Longtemps perçu comme un simple rouage administratif, l’inspecteur du travail pourrait bientôt devenir un véritable régulateur de terrain. Le nouveau statut particulier en cours de finalisation répond à l’une des revendications majeures portées par les centrales syndicales lors des cycles récents du dialogue social. Élaboré au sein du ministère de l’Inclusion économique, de la Petite entreprise, de l’Emploi et des Compétences, sous la supervision de Younes Sekkouri, ce texte vise à libérer la fonction de ses contraintes procédurales pour la rapprocher des standards internationaux.
Jusqu’ici, le cadre juridique limitait l’inspecteur à un rôle de médiateur et de constatateur. Dans les faits, nombre de litiges se soldaient par la rédaction de procès-verbaux transmis aux juridictions compétentes, enclenchant des procédures longues et coûteuses. « Contrairement aux standards internationaux, nos inspecteurs ne disposent pas d’un pouvoir d’intervention suffisant », déplore Hicham Sabiry. La réforme du Code du travail entend donc leur conférer une capacité d’arbitrage effective afin de trancher les différends lorsque la solution est clairement prévue par la loi. Une évolution qui pourrait réduire l’engorgement des tribunaux et accélérer la résolution des conflits.
L’autre pilier de cette réforme concerne la gestion des délais. Actuellement, les services de l’inspection saisissent les employeurs dans un délai de 24 à 48 heures après réception d’une plainte, un rythme jugé satisfaisant du côté administratif. Le véritable ralentissement intervient souvent au niveau des réponses des parties concernées. Le futur dispositif réglementaire ambitionne de fluidifier ces échanges et de renforcer la réactivité globale, condition indispensable à la continuité de l’activité productive et à la stabilité sociale.
Pour le Secrétaire d’État, l’apaisement durable du climat social repose aussi sur la contractualisation des relations professionnelles. Une convention collective rigoureusement appliquée rend, selon lui, l’intervention de l’inspection du travail presque inutile.
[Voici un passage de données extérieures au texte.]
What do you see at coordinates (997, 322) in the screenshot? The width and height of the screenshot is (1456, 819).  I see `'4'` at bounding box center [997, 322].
À ce jour, près de 50 conventions collectives ont été conclues entre entreprises et représentations syndicales. Ce chiffre reste modeste au regard du tissu économique national, mais il traduit une maturité progressive du dialogue social de proximité.
Dans ce cadre, l’inspection du travail conserve sa triple mission : informer les acteurs économiques, fournir un conseil technique et contrôler la conformité réglementaire, notamment en matière de santé, de sécurité et d’hygiène au travail. Autant de fonctions qui participent à la protection des droits sociaux tout en sécurisant l’environnement des affaires.
Interrogé par ailleurs sur l’actualité du Parti Authenticité et Modernité (PAM), dont il est membre du Bureau politique, Hicham Sabiry évoque une dynamique interne soutenue. Le parti travaille à la structuration de ses instances et prépare sa stratégie en vue des élections législatives prévues en septembre 2026, traduisant une volonté d’anticipation face aux enjeux économiques et sociaux à venir.
Derrière cette réforme technique se dessine une transformation plus profonde des relations professionnelles au Maroc. En renforçant l’arbitrage, en accélérant les procédures et en encourageant les conventions collectives, les pouvoirs publics misent sur la prévention des conflits et la responsabilité partagée. Si sa mise en œuvre tient ses promesses, l’inspection du travail pourrait devenir un véritable pilier de stabilité sociale et de confiance économique.